The route from the cathedral to Arlington. A riderless horse? Or would it be too reminiscent of the last time? A private burial for the immediate family or a larger affair for the public? What if the turnout was not overwhelming? someone asked. What about music? What pieces will be performed? And by whom? How do we handle the invitations? someone else asked. Which world leaders? Addis floated away from the details.

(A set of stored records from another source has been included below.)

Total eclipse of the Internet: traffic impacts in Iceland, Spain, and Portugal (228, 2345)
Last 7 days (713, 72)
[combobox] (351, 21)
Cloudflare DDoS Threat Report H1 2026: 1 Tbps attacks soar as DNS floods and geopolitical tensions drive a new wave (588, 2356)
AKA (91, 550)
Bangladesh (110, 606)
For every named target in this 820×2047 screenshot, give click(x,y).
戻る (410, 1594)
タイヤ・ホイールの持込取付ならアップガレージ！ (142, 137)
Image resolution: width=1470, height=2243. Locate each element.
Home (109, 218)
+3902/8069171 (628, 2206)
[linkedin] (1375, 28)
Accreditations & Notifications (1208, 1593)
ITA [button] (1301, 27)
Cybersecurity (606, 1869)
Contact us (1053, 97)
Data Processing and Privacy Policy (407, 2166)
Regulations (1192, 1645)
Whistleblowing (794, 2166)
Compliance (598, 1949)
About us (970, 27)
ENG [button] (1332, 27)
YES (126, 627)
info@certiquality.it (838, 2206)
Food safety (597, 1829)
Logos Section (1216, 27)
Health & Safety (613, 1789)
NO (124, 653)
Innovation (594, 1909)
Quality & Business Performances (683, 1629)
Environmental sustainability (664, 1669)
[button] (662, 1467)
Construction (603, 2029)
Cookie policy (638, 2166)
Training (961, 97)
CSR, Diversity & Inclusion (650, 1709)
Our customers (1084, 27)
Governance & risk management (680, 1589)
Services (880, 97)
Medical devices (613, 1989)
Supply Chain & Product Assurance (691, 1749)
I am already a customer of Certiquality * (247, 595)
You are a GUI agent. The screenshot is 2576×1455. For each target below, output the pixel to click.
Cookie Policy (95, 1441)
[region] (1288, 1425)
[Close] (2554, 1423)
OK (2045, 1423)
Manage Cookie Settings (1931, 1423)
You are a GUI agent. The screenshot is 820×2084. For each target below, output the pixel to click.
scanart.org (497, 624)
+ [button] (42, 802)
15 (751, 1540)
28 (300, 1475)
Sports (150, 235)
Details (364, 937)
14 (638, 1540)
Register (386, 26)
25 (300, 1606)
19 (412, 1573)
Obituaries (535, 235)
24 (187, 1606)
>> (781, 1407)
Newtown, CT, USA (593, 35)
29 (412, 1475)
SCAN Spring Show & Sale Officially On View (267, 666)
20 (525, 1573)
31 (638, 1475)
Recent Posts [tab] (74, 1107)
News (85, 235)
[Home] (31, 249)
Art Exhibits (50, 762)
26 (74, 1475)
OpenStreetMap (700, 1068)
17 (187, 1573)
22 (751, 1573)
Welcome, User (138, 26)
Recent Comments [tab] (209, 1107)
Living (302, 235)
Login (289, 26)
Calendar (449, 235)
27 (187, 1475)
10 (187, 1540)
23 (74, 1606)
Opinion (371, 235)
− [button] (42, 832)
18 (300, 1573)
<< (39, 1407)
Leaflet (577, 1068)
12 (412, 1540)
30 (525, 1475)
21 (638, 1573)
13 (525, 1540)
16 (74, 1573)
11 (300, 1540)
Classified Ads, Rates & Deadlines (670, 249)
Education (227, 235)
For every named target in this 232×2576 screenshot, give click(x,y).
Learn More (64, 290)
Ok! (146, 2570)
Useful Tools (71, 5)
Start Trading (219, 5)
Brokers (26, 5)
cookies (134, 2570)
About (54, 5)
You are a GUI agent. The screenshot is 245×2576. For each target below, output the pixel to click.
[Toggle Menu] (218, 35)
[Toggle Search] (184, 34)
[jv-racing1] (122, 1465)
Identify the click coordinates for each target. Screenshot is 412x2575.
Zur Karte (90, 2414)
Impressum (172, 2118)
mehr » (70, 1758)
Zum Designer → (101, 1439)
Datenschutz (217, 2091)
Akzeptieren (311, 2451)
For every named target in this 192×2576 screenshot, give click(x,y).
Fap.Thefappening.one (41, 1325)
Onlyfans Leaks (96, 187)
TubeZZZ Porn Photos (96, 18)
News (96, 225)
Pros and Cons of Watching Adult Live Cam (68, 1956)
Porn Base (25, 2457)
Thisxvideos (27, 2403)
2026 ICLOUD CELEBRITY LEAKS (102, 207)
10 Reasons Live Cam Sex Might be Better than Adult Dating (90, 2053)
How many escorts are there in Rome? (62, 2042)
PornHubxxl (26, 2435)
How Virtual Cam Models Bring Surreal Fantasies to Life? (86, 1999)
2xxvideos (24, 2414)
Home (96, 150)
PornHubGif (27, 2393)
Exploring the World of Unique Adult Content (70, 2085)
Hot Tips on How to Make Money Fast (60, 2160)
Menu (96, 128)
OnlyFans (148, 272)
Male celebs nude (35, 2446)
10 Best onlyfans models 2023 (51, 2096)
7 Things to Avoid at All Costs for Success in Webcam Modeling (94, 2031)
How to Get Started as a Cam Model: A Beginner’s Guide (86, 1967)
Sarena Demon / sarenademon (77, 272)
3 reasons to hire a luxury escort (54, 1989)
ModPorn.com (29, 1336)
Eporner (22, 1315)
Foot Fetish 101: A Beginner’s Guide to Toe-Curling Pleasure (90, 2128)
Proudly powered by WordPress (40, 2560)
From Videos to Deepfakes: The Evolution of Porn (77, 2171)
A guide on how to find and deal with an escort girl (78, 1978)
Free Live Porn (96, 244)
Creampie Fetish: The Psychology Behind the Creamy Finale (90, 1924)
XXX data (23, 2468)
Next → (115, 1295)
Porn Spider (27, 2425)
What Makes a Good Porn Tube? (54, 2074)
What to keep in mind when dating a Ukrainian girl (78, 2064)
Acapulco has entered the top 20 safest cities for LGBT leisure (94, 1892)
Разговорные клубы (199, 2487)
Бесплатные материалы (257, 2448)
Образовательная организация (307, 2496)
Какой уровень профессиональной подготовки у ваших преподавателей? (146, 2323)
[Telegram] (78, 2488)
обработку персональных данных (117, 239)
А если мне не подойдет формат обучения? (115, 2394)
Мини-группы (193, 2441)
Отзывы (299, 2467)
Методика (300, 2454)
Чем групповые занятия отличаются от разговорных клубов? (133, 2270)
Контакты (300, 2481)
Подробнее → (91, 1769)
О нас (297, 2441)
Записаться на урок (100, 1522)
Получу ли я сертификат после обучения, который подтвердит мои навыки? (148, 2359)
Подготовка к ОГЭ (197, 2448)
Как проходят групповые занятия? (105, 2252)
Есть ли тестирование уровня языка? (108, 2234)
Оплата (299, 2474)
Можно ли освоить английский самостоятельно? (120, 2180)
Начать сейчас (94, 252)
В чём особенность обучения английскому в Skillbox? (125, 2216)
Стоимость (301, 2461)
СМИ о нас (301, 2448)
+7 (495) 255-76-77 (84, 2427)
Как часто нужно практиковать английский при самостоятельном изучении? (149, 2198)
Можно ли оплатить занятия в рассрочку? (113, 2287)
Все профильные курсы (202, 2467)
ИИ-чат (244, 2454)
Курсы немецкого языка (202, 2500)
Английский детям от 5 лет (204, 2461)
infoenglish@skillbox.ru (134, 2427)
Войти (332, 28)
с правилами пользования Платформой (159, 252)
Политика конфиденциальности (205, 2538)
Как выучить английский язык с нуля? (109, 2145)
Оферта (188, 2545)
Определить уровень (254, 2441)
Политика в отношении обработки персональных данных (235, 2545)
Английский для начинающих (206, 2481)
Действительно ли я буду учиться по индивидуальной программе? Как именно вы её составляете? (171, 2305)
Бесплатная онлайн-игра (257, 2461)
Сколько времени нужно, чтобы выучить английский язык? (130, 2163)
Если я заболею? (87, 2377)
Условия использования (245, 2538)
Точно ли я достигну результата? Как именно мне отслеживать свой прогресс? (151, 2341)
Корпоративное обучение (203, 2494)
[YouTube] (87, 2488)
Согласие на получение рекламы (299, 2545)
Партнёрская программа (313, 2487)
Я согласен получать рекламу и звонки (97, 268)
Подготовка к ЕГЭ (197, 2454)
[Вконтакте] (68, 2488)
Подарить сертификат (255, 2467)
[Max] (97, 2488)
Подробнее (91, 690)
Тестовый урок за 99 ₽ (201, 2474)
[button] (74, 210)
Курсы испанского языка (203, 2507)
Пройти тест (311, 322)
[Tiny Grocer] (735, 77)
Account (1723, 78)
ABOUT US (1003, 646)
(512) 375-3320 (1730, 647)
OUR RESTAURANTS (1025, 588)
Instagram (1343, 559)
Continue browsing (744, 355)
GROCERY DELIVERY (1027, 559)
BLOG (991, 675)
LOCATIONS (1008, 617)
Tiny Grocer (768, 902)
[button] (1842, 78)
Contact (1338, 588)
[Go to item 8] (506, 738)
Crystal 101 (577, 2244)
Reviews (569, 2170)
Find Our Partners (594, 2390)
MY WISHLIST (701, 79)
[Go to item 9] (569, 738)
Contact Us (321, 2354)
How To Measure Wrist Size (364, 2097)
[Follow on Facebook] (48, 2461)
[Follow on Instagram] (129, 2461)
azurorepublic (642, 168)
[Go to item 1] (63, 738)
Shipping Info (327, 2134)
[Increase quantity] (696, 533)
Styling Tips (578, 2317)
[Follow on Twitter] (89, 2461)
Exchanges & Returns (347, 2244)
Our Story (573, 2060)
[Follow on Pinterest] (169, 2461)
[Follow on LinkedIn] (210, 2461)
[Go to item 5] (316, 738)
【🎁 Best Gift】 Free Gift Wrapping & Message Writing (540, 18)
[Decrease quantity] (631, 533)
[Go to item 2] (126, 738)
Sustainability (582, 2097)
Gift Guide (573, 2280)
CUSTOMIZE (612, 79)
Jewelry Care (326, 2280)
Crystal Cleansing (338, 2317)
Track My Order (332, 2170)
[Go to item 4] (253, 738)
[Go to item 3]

“We have to be true to him,” McGreer was saying. “The images of this day will fucking outlast everyone in this room. We must send him off with something better than the footage of his face being fucking …”
McGreer issued assignments. Addis was to meet the new President at Andrews Air Force Base and then assist—“gently,” McGreer said—in the preparation of the speech that Sam Mumfries would deliver that night.
Before adjourning the session, McGreer turned to Dunne.
“What are the prospects? Will you have anything for the speech?”
“Not unless we get lucky.”
McGreer started to curse.
“But,” Dunne continued, “we—the Bureau is trying to locate the reporter whose credentials he used. Maybe they’ll have something soon.”
“Can we have a closed chapter the day after next?” McGreer asked, referring to the day of the funeral.
“I don’t know,” Dunne said. “As of now, no name. No known address. No known history. No known associates.”
“Just a fucking unknown psycho,” McGreer said “Try, try very hard. That’s the fucking least we can do.”
Dunne knew what McGreer was saying. He knew everyone in the room was watching to see how he would react. “Yes, sir,” he said.
“Let’s go,” McGreer said to end the meeting. “We will have years to mourn. We have only hours to act.”
Addis left without talking to anyone else. He wanted to avoid questions about the First Lady’s request. He returned to his office, sat down at his desk, and shoved all the land deal papers into an accordion file. And he cried for the first time that day.